An interactive website shows the risk of even small gatherings amid surging cases. The county-by-county model, which was peer-reviewed in the journal Nature, shows the estimated risk that someone will have the coronavirus in gatherings of various sizes. In Dubuque, Iowa, a 10-person get-together carries a two-thirds chance of encountering someone with the coronavirus.
Journalist Anne Helen Petersen:
Another deadly virus
Measles deaths soared to their highest level in 23 years last year — and the pandemic could make it worse.
“The global death tally for 2019 — 207,500 — was 50 percent higher than just three years earlier, according to the analysis, released jointly by the World Health Organization and the Centers for Disease Control and Prevention,” the New York Times’s Jan Hoffman reports. “International epidemiologists compare last year’s eruption of measles to a slow-building forest fire that finally exploded. For a decade, vaccination rates worldwide have stagnated, guaranteeing good coverage in many regions, but still not achieving the high percentage needed to shut down the contagion.”

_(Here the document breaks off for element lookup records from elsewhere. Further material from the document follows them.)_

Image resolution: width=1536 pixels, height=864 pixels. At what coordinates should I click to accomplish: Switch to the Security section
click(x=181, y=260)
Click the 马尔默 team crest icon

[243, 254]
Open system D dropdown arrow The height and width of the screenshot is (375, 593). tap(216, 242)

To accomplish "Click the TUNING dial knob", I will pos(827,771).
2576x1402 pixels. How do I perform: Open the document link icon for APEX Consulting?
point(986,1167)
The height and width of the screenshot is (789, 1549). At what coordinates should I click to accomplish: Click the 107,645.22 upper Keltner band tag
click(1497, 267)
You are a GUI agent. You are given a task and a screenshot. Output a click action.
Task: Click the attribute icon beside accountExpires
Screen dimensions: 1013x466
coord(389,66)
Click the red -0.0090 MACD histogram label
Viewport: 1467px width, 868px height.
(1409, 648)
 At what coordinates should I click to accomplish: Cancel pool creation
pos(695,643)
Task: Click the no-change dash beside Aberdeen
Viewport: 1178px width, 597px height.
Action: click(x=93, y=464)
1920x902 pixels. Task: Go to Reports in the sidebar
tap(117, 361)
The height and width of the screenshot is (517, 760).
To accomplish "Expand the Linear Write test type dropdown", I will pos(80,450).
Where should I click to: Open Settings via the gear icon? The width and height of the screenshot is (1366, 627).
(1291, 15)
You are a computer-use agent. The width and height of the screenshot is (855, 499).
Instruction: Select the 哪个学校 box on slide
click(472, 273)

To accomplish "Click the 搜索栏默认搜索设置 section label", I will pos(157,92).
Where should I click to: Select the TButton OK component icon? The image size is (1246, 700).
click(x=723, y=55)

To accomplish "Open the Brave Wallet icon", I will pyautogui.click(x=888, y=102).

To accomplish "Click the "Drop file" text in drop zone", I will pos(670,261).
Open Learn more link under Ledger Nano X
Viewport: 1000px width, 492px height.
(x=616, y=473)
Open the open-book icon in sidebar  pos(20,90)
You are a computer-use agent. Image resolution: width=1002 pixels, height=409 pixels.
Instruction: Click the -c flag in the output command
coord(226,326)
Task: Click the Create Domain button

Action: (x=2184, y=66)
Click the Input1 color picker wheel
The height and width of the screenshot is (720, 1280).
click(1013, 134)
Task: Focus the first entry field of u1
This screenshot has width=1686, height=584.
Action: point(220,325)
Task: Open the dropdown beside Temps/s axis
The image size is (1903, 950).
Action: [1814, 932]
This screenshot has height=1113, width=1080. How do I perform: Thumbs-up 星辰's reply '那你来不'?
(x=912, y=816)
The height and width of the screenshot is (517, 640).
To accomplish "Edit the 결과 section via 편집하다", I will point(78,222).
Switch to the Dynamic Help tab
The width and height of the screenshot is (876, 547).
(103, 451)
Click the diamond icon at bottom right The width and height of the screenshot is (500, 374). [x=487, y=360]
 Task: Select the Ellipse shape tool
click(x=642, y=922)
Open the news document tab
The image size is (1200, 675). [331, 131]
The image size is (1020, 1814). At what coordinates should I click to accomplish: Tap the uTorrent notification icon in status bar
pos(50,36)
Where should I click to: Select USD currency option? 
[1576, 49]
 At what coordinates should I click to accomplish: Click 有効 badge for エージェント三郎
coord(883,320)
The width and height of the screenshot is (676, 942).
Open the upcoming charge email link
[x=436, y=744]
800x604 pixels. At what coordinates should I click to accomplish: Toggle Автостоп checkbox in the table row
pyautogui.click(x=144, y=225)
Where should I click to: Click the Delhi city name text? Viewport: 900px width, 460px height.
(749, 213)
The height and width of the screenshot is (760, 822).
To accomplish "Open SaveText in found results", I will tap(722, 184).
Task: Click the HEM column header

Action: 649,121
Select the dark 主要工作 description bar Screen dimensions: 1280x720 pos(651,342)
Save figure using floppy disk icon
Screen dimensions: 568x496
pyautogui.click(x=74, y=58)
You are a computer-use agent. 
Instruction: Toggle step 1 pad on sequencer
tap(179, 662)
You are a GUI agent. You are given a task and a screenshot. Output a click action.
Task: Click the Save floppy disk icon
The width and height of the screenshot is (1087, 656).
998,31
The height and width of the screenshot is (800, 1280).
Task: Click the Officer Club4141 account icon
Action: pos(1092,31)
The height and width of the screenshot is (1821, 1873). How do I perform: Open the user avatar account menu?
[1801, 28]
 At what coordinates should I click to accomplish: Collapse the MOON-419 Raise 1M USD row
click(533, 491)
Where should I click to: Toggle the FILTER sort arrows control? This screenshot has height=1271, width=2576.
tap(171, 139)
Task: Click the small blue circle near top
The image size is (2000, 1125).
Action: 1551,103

The Central African Republic, Congo, Georgia, Kazakhstan, Madagascar, North Macedonia, Samoa, Tonga and Ukraine accounted for nearly three-quarters of the cases in 2019. The United States saw a high of 1,282 cases last year, the most since 1992, but no deaths.
So far this year’s numbers have not been as bad, but health experts worry that is because of a drastic undercount amid the coronavirus pandemic. It could also be the result of social distancing precautions taken to reduce the spread of the coronavirus, but as the pandemic disrupts vaccination campaigns, measles outbreaks are likely to return with a vengeance.
“Measles outbreaks have already occFFFFurred this year in at least half of the 26 countries that had to suspend vaccination campaigns because of the pandemic. As of this month, 94 million people are at risk for missing measles vaccines, according to the W.H.O.,” Hoffman writes.